Dans le dernier épisode, le procès de Marguerite Steinheil est au cœur du récit. Accusée du meurtre de son mari et de sa mère, la veuve parvient, avec l’aide de son avocate Jeanne Chauvin, à faire basculer l’opinion publique et le jury en sa faveur par des méthodes redoutables (et contestables).
Le premier coup de théâtre survient lors de la venue à la barre d’un comédien qui se présente devant la cour comme l’un des véritables responsables des meurtres. Bien que son témoignage soit rempli d'incohérences, le doute est instillé. Or comme le rappelle l’avocate : « S’il y a un doute, il y a acquittement ».

PARIS POLICE 1910 : un final particulièrement sombre
Et c’est précisément ce qu’obtient Marguerite Steinheil. Après avoir ému l’audience et montré toute sa fragilité en simulant un malaise, son second avocat se lance dans une longue plaidoirie (qui a duré plus de sept heures dans la réalité). Pour parachever le tout, l’annonce du « suicide » de Borderel, témoin clé dans l’affaire, finit de convaincre les jurés de prononcer l'acquittement.
Tout laisse à penser que, cette fois, la justice a failli.
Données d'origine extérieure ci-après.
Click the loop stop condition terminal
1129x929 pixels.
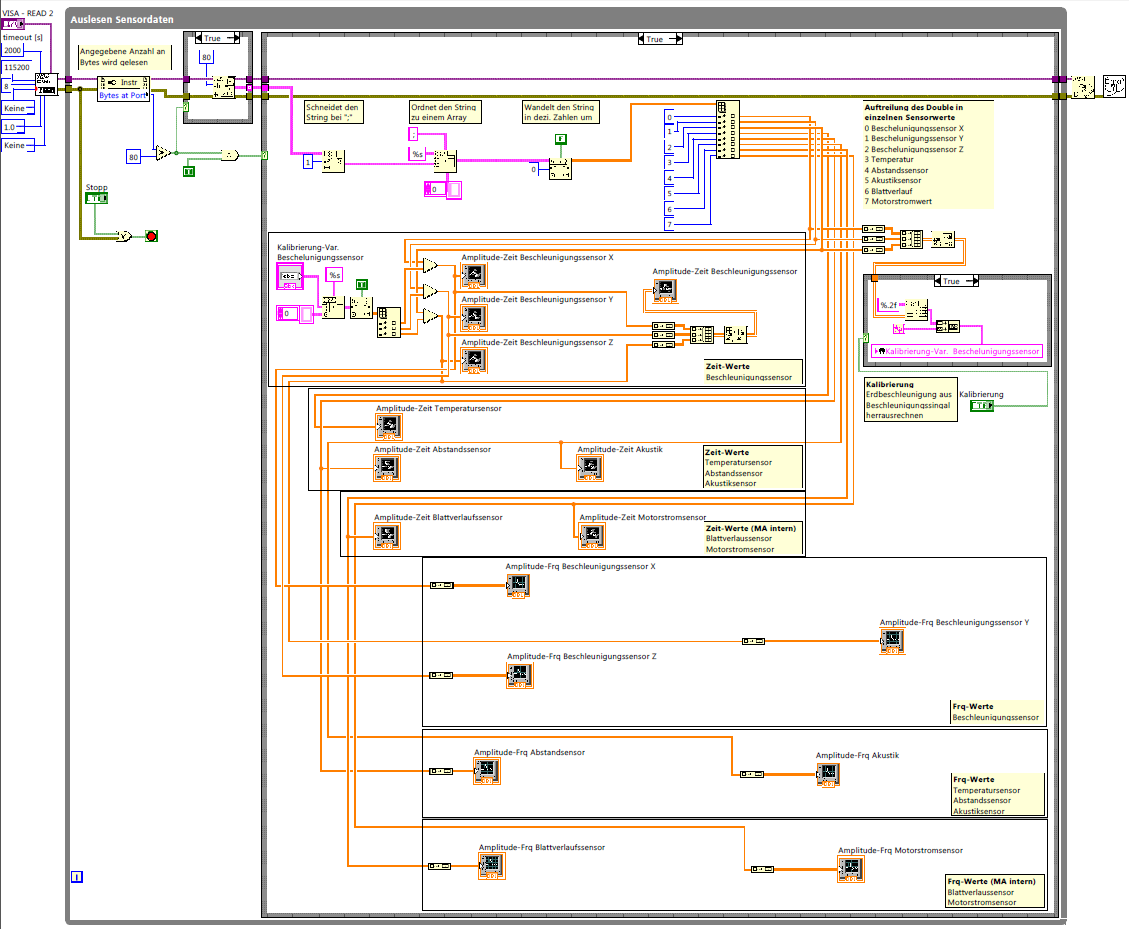coord(151,236)
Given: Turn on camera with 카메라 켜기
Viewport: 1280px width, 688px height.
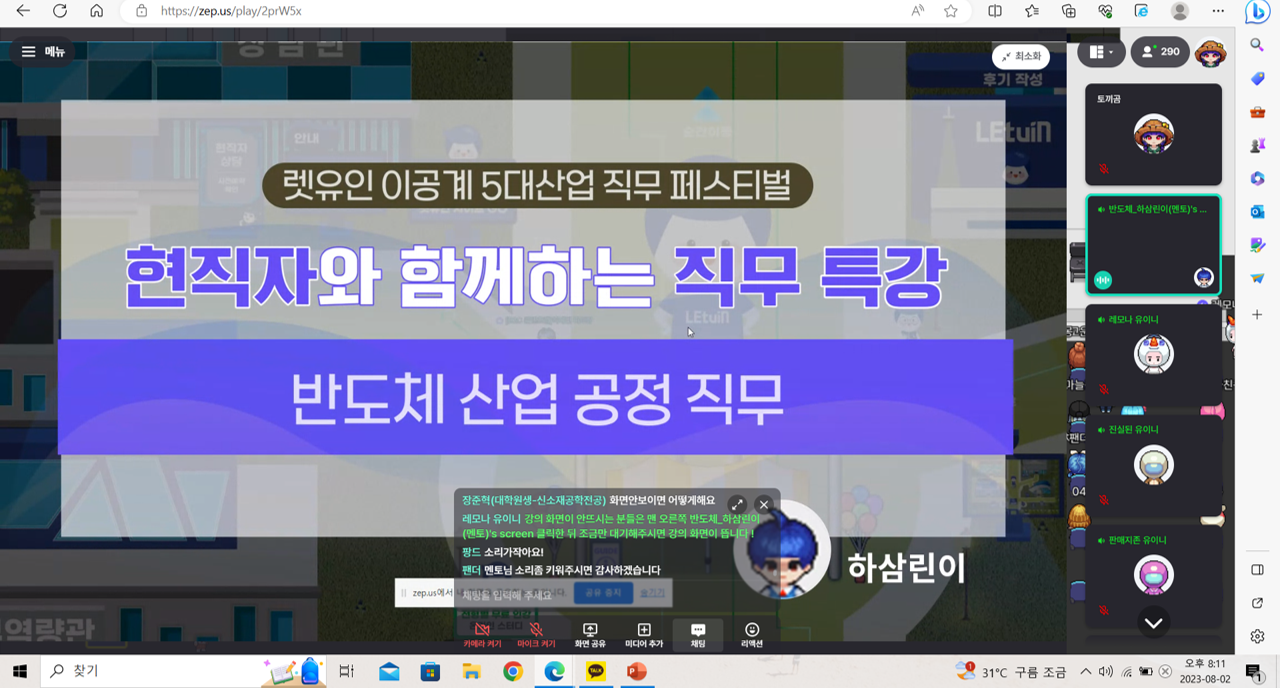Looking at the screenshot, I should click(x=481, y=634).

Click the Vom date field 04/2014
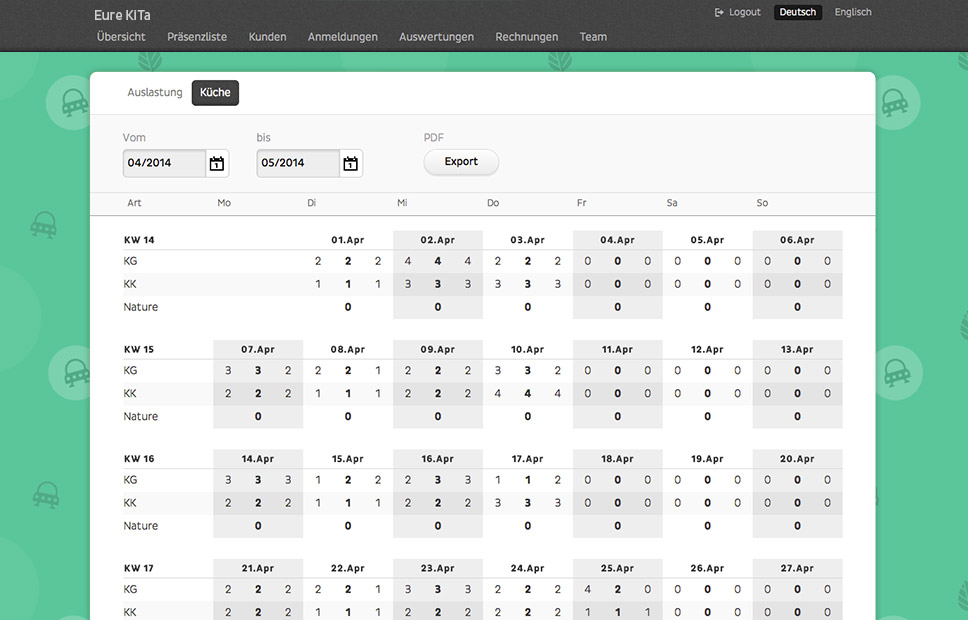coord(164,163)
Ce dénouement s'inscrit parfaitement dans la note d'intention de ce troisième opus de PARIS POLICE : la saison de la déchéance morale, où les personnages s’enfoncent définitivement dans la noirceur.
Cette bascule s’est d’abord vue avec Fiersi qui, dans un moment de folie, a massacré Irma Barbet pour son implication dans la disparition de son fils. Elle s’est aussi fait ressentir lors de la mort tragique de Cochefert (devant une foule amorphe et déshumannisée), probablement le seul protagoniste profondément juste et fidèle à ses valeurs.
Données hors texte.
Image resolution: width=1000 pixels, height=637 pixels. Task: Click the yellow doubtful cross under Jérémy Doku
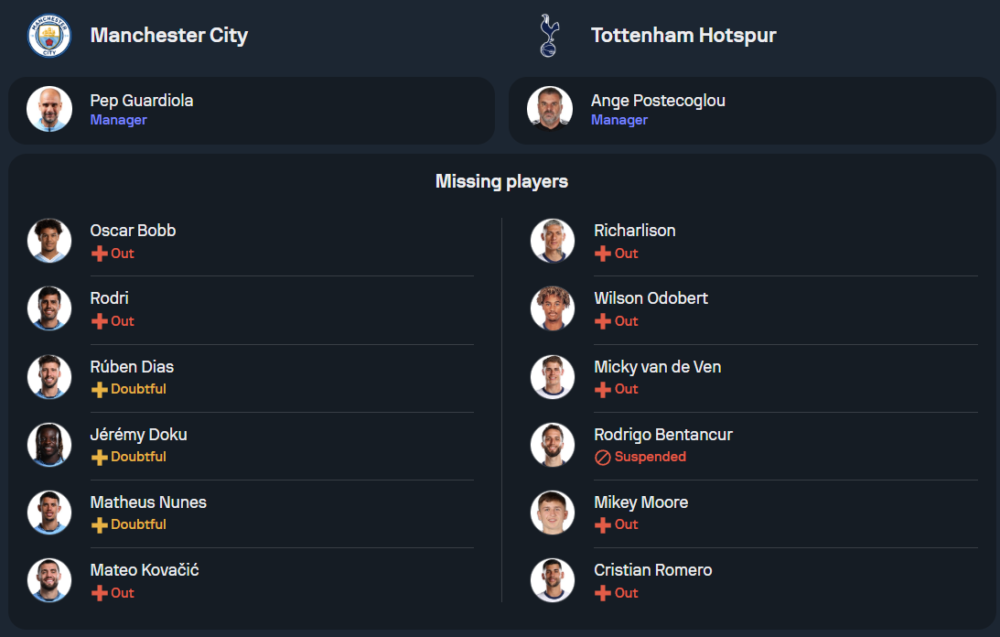[x=99, y=457]
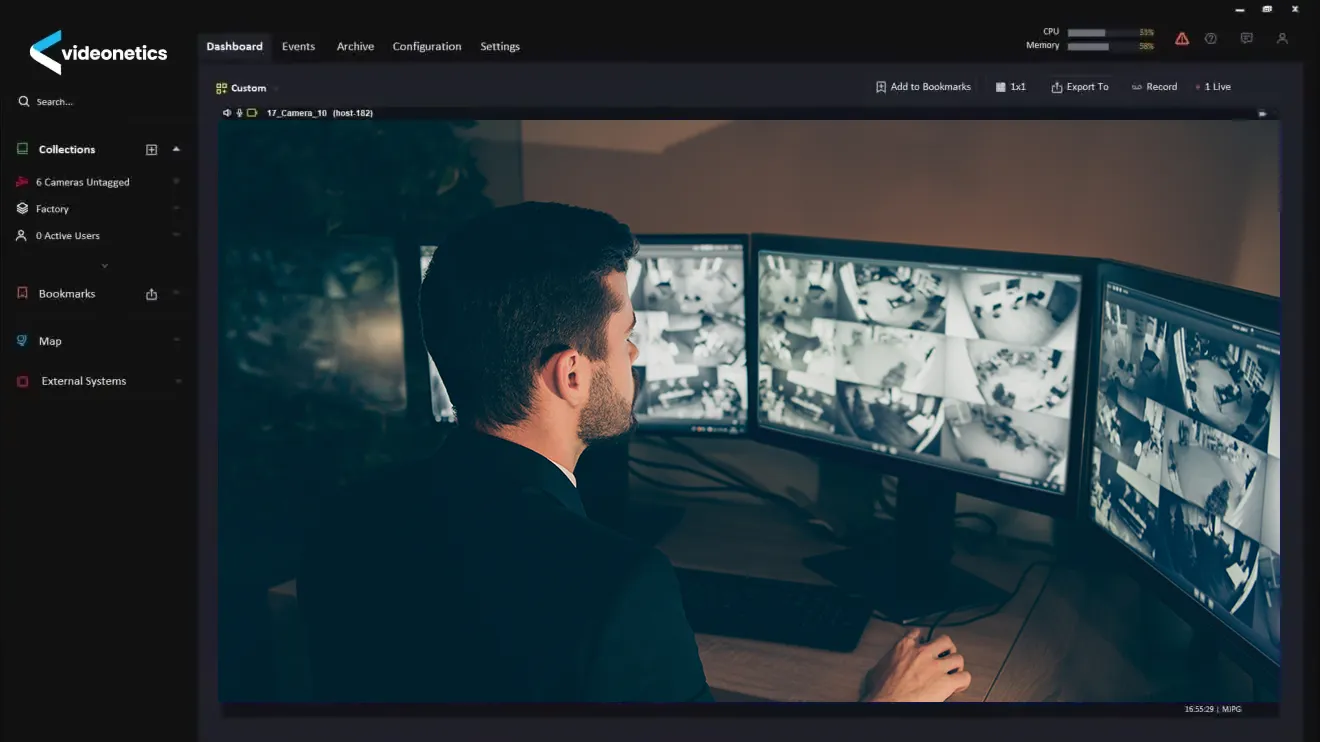Click Add to Bookmarks button
1320x742 pixels.
click(923, 87)
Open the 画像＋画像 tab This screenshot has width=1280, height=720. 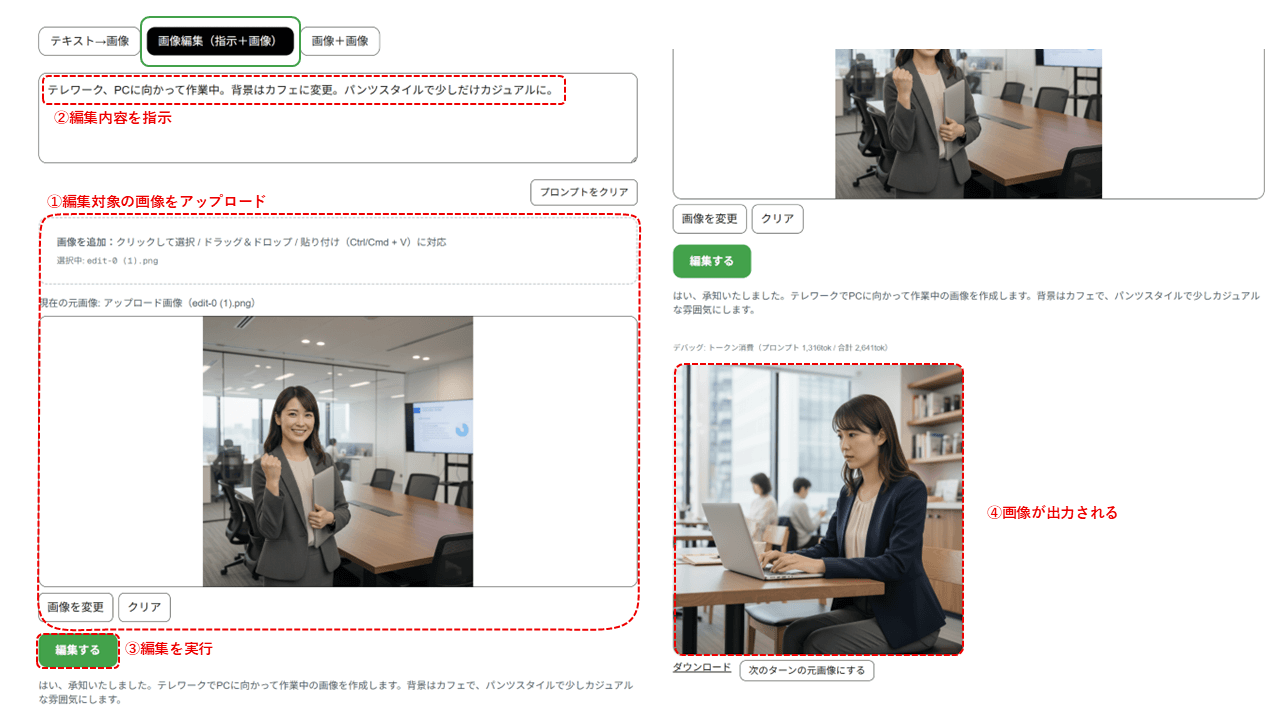340,41
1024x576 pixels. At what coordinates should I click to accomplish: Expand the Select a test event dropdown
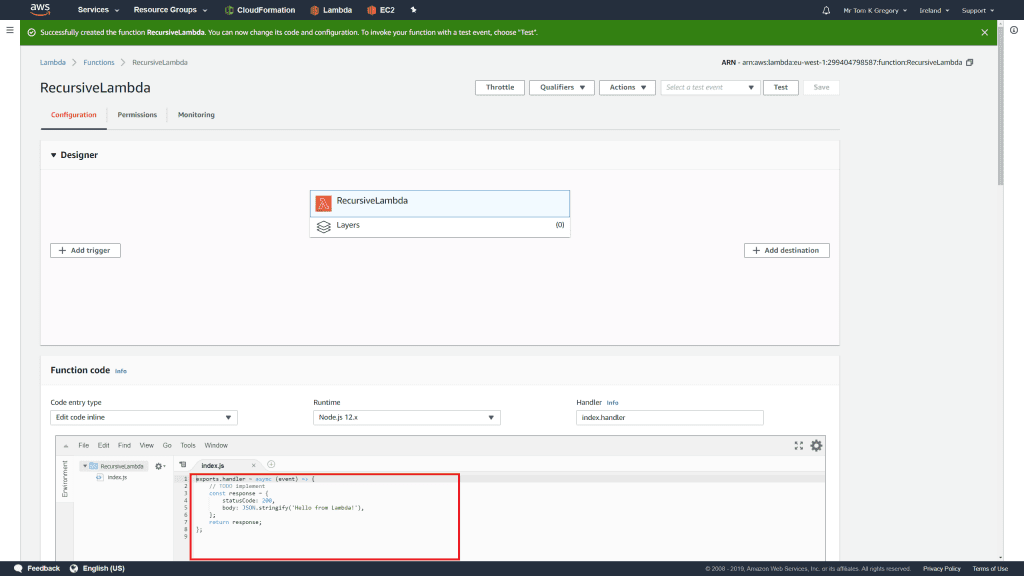coord(710,87)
La noirceur terrible des personnages
Enfin, cette évolution de PARIS POLICE 1910 s’est traduite par la corruption morale d’autres personnages majeurs. Jeanne Chauvin est devenue une avocate cynique, prête à toutes les compromissions pour gagner. Jouin a dépassé ses fonctions de Comissaire en exécutant de sang-froid Borderel avant de maquiller sa mort en suicide — rappelant les méthodes de Puybaraud dans la première saison.
Sans oublier, le préfet Lépine qui a agi de manière purement politique, privilégiant la sauvegarde de sa réputation et de son poste au détriment de la vérité.
Néanmoins, il n’y a aucune complaisance de la part de Fabien Nury. La suite ne s’annonce d'ailleurs pas radieuse pour les rares survivants. Jouin semble totalement déconnecté de la réalité, frôlant la folie lorsqu'il annonce presque joyeusement à sa fille qu’il a tué un homme. De plus, alors qu’il souhaitait tout quitter pour vivre son amour avec Jeanne Chauvin, il se retrouve condamné à rester auprès d'une épouse qu’il n’aime pas.
De son côté, Marguerite Steinheil est peut-être libre et acquittée, mais elle est désormais condamnée à la solitude, sa fille Marthe refusant catégoriquement de rester à ses côtés. Comme nous le révèle un ultime carton de fin, la mère et la fille n’ont plus jamais été en contact après cette sombre affaire.